(Saved data entries)
BEGIN

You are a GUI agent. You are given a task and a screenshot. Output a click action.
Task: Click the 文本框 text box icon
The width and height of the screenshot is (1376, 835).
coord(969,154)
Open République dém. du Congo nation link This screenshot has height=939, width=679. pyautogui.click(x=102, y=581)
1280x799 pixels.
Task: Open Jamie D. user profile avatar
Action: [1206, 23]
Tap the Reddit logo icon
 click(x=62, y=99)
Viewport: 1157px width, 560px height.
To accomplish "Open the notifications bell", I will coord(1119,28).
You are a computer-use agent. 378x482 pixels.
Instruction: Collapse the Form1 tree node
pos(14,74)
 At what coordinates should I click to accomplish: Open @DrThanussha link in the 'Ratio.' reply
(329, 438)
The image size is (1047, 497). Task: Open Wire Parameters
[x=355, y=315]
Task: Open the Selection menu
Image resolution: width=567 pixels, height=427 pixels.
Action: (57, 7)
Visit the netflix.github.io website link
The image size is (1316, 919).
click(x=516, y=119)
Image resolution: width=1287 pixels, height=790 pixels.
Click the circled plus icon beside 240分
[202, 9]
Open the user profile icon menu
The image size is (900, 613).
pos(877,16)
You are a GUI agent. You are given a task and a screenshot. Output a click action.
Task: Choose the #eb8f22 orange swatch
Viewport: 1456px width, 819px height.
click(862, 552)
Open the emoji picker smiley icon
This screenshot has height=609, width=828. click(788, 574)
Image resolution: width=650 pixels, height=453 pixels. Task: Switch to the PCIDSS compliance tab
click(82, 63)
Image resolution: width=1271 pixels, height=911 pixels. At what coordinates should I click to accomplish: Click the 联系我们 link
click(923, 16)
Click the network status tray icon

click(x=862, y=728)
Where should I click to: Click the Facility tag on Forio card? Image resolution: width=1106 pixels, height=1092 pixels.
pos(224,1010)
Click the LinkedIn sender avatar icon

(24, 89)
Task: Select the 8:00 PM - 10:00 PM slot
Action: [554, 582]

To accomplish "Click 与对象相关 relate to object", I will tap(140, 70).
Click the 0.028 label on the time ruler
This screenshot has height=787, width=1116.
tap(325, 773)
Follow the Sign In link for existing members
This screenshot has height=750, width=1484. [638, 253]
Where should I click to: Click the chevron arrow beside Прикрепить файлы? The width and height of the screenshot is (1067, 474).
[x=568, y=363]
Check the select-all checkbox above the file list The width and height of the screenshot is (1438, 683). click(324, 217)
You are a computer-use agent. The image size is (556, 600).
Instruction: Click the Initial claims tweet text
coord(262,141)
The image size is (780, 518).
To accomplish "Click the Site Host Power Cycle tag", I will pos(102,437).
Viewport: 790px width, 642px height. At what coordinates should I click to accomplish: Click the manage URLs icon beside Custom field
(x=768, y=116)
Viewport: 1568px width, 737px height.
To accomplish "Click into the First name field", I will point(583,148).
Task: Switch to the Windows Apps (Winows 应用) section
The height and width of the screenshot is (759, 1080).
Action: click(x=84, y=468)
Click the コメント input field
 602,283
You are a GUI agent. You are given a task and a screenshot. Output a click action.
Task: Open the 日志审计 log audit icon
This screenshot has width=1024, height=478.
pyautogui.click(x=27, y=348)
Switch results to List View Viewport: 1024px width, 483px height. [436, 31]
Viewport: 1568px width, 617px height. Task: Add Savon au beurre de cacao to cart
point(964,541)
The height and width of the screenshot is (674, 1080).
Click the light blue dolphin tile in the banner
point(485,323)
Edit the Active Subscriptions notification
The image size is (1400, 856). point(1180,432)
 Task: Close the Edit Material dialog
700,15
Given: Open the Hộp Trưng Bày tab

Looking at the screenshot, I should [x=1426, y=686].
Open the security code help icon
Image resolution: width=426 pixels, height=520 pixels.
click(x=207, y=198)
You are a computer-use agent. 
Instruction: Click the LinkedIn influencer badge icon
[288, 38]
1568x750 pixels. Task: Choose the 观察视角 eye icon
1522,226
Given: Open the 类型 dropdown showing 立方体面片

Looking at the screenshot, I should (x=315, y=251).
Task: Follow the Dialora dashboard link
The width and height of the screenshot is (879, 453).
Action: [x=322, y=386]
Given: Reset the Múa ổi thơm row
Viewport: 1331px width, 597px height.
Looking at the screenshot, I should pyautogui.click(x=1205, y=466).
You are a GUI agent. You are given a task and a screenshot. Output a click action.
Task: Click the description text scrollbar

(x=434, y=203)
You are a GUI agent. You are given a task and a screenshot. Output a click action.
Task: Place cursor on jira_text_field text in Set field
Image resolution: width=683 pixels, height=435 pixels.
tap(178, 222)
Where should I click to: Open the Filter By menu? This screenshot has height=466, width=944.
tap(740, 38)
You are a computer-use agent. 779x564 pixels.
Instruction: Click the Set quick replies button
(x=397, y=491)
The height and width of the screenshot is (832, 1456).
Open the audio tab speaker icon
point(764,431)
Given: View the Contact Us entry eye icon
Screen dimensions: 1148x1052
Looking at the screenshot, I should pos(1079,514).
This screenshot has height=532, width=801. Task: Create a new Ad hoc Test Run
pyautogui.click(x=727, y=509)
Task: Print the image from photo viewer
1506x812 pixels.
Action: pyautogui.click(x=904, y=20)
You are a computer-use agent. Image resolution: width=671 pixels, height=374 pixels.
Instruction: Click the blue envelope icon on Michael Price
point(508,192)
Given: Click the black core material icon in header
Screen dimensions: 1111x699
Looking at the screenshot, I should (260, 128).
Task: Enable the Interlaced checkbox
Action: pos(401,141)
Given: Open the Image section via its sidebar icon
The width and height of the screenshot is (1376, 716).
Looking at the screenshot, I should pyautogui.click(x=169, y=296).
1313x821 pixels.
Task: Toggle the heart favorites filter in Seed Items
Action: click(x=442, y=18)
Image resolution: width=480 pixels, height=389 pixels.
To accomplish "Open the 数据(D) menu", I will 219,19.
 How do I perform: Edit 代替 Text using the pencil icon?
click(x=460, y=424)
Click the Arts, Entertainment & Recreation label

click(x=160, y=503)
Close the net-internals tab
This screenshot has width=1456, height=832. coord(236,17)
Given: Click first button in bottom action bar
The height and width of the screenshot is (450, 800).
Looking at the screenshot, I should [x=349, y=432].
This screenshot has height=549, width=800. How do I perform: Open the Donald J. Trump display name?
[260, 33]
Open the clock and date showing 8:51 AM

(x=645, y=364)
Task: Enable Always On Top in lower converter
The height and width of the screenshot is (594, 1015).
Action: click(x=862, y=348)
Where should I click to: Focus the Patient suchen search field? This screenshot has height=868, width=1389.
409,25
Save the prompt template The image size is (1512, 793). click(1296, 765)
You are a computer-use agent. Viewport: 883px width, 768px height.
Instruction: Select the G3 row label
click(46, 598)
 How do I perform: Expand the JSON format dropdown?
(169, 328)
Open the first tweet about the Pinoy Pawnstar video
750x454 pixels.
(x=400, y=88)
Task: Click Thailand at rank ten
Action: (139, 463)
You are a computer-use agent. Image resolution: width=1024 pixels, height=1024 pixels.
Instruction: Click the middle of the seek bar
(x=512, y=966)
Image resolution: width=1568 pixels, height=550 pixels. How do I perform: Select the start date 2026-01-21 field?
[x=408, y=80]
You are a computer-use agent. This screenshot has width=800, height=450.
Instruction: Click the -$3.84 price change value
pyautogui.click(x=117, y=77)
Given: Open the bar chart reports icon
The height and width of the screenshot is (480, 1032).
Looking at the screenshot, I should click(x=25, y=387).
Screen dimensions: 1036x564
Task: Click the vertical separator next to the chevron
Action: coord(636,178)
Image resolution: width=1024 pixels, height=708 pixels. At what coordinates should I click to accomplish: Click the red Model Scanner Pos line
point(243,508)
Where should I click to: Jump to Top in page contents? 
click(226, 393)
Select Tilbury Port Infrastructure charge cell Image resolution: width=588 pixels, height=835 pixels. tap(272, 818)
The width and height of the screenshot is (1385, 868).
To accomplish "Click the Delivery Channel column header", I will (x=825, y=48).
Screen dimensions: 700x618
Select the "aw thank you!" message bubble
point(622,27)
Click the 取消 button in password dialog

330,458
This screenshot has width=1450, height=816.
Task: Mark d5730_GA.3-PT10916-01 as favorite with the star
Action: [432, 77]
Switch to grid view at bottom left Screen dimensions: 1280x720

END

_Your objective_
Lines to set down from above: the line with "Task: Open the 日志审计 log audit icon", the line with "Task: Place cursor", and every line between, each exactly as written.

_Exercise response_
Task: Open the 日志审计 log audit icon
This screenshot has width=1024, height=478.
pyautogui.click(x=27, y=348)
Switch results to List View Viewport: 1024px width, 483px height. [436, 31]
Viewport: 1568px width, 617px height. Task: Add Savon au beurre de cacao to cart
point(964,541)
The height and width of the screenshot is (674, 1080).
Click the light blue dolphin tile in the banner
point(485,323)
Edit the Active Subscriptions notification
The image size is (1400, 856). point(1180,432)
 Task: Close the Edit Material dialog
700,15
Given: Open the Hộp Trưng Bày tab

Looking at the screenshot, I should [x=1426, y=686].
Open the security code help icon
Image resolution: width=426 pixels, height=520 pixels.
click(x=207, y=198)
You are a computer-use agent. 
Instruction: Click the LinkedIn influencer badge icon
[288, 38]
1568x750 pixels. Task: Choose the 观察视角 eye icon
1522,226
Given: Open the 类型 dropdown showing 立方体面片

Looking at the screenshot, I should (x=315, y=251).
Task: Follow the Dialora dashboard link
The width and height of the screenshot is (879, 453).
Action: [x=322, y=386]
Given: Reset the Múa ổi thơm row
Viewport: 1331px width, 597px height.
Looking at the screenshot, I should pyautogui.click(x=1205, y=466).
You are a GUI agent. You are given a task and a screenshot. Output a click action.
Task: Click the description text scrollbar

(x=434, y=203)
You are a GUI agent. You are given a task and a screenshot. Output a click action.
Task: Place cursor on jira_text_field text in Set field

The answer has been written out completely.